Marx’a üniversitelerden bakmak

Doğumunun 200. yılında Marx, BBC’nin özel sayfalar ayırdığı, diğer medya tekellerinin de (özellikle Almanya’da) benzer yayınlara konu ettiği bir insandır. Ancak Marx’ı Marx yapan bir özelliği gizlenmek, yok sayılmak istenmiştir. O da Marx’ın kişiliğinin ve ideolojisinin devrimciliğidir.

  • Haber
  • |
  • Güncel
  • |
  • 28 Ocak 2020
  • 14:21

Geçmişten bugüne üniversitelere baktığımızda hemen hemen bütün konularda Marx’ın adını görürüz. Tabii ki adıyla birlikte fikirlerinin bir kısmını da... İktisatta Marx’ın Kapital’i önemli bir yer tutar. Psikoloji ve sosyolojide Marx’ın irdelediği birey ve toplum gözlemlenir. Tarihte (belli ve sınırlı bir açıyla) ilkel toplumlardan kapitalist düzene kadar Marx’ın izleri takip edilir. Felsefede ise her ne kadar onun diyalektiği ile hareket edilmese de bu diyalektikten yardım alınır.

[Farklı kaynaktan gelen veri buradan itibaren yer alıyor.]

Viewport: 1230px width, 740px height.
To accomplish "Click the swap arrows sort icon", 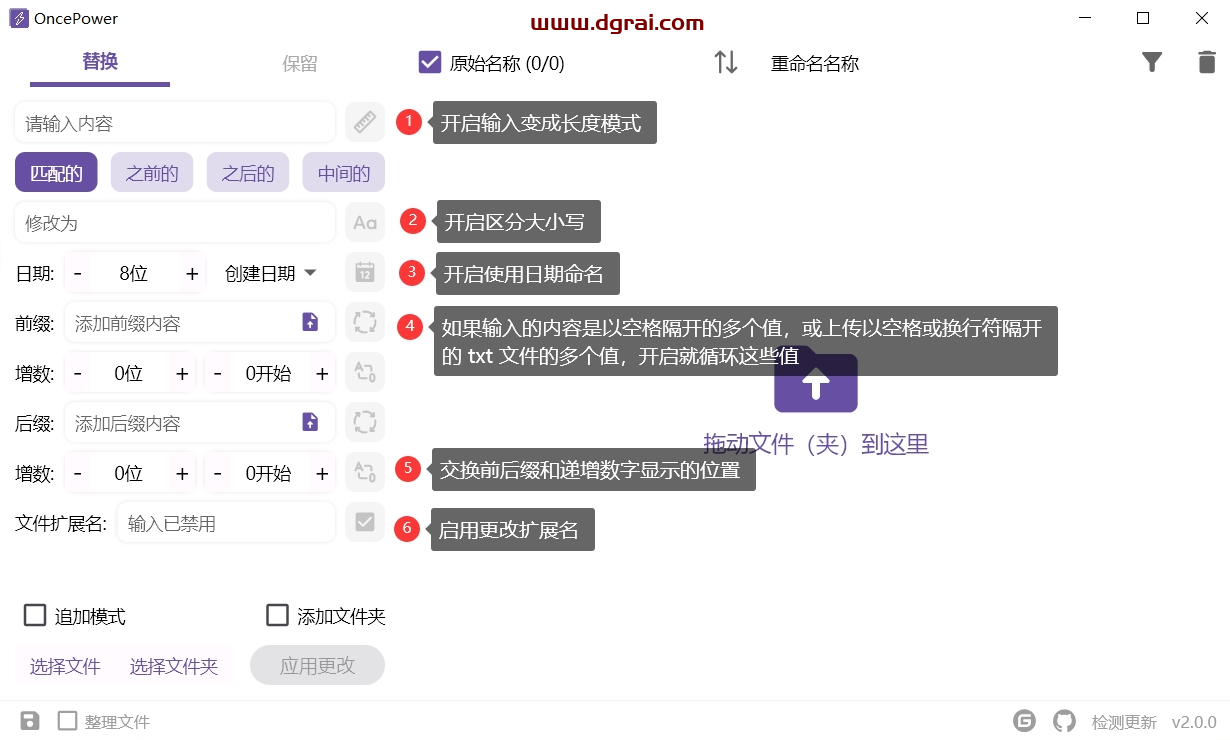I will point(726,62).
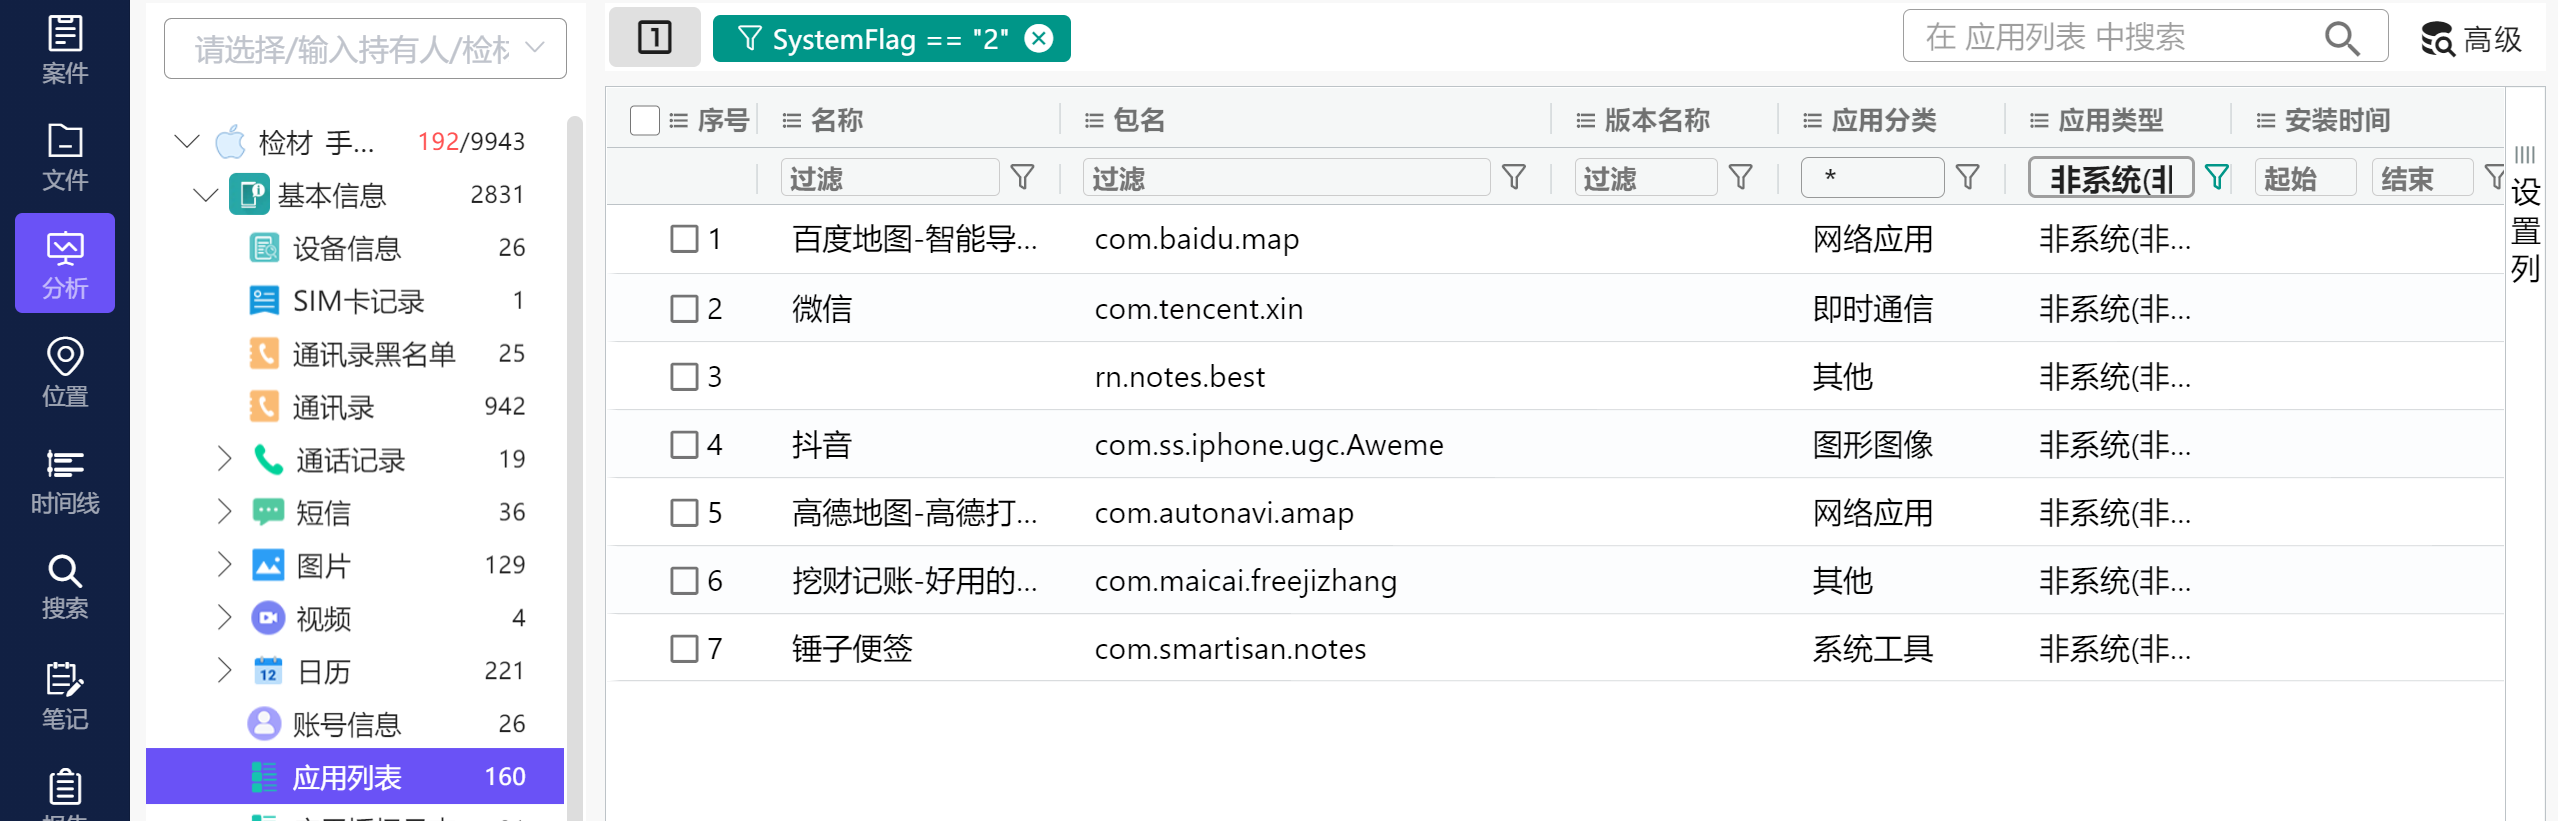
Task: Open the 文件 (Files) sidebar icon
Action: [x=65, y=156]
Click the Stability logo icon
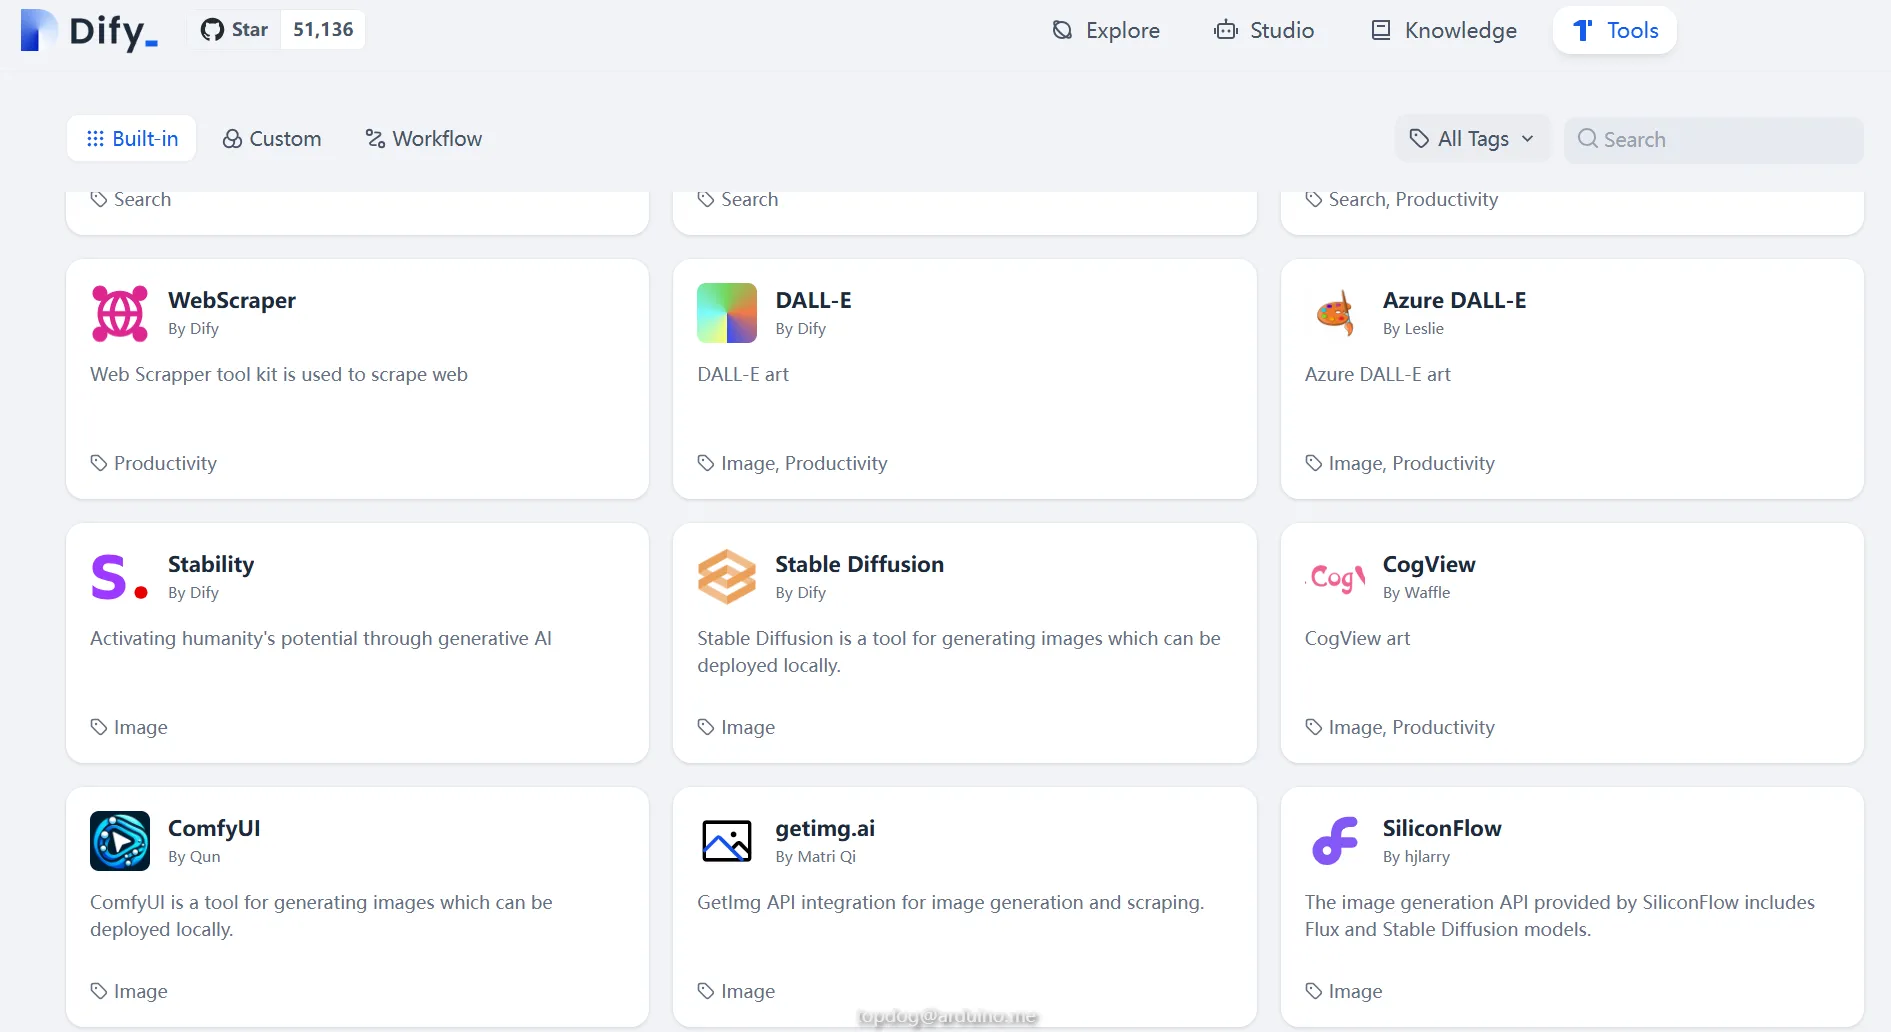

12 Eylül’ün karanlık yıllarına baktığımızda dahi Ankara Üniversitesi belgelerinde Marx’ın düşünceleri yer almaktadır. Hakları var, Marx kimi zaman burjuva ideologlarının da övdükleri, kimi zaman göklere çıkardıkları bir bilim insanı ve filozoftur. Doğumunun 200. yılında Marx, BBC’nin özel sayfalar ayırdığı, diğer medya tekellerinin de (özellikle Almanya’da) benzer yayınlara konu ettiği bir insandır. Ancak Marx’ı Marx yapan bir özelliği gizlenmek, yok sayılmak istenmiştir. O da Marx’ın kişiliğinin ve ideolojisinin devrimciliğidir.

Marksizm anlatılmak istendiğinde ise saldırgan bir yönteme başvurulur. Bu yöntem bir eleştiriden çok, çarpık ve kaba bir propagandadır esasında. ABD’nin yalan propagandaları ve soğuk savaş döneminden kalma argümanlarla, Marksizm çürütülmeye çalışılır. Hatta Marksizm incelenmez, onun yol ve yöntemi soyutlanır. Sadece tarihin çarpıtılmasıyla, Sovyetlerin çöküşü üzerinden sosyalizmin kapitalizme alternatif olamayacağı söylenir. Ancak bunlar nesnel bile sayılmayacak, salt ideolojik yaklaşımlardır. Bunun gerisinde burjuva ideologlarının Marksizm’den korkuları ve ona düşmanlıkları yatar.

Elbette Marx iktisat, sosyoloji, tarih ve felsefe dallarında önemli eserler yaratmış, insanlık tarihine derin bir iz bırakmıştır. Fakat onun eserleri kendi içinde tek tek ayrıştırılmayacak bir bütün oluştururlar. Bu bütünsel yapıtın temelinde Marksizm düşüncesi ve dünya görüşü yatar. Bu, maddi gerçeğin ve tarihsel pratiğin incelenmesine dayalı devrimci bir yöntemdir ve her adımda gerçeğin anlaşılmasına rehberlik eder. Döne döne tarihsel pratik içinde sınanır ve ondan beslenerek gelişir. Dolayısıyla Marksizm, güncelliğini hiçbir zaman yitirmeyen bir dünya görüşü ve eylem kılavuzudur.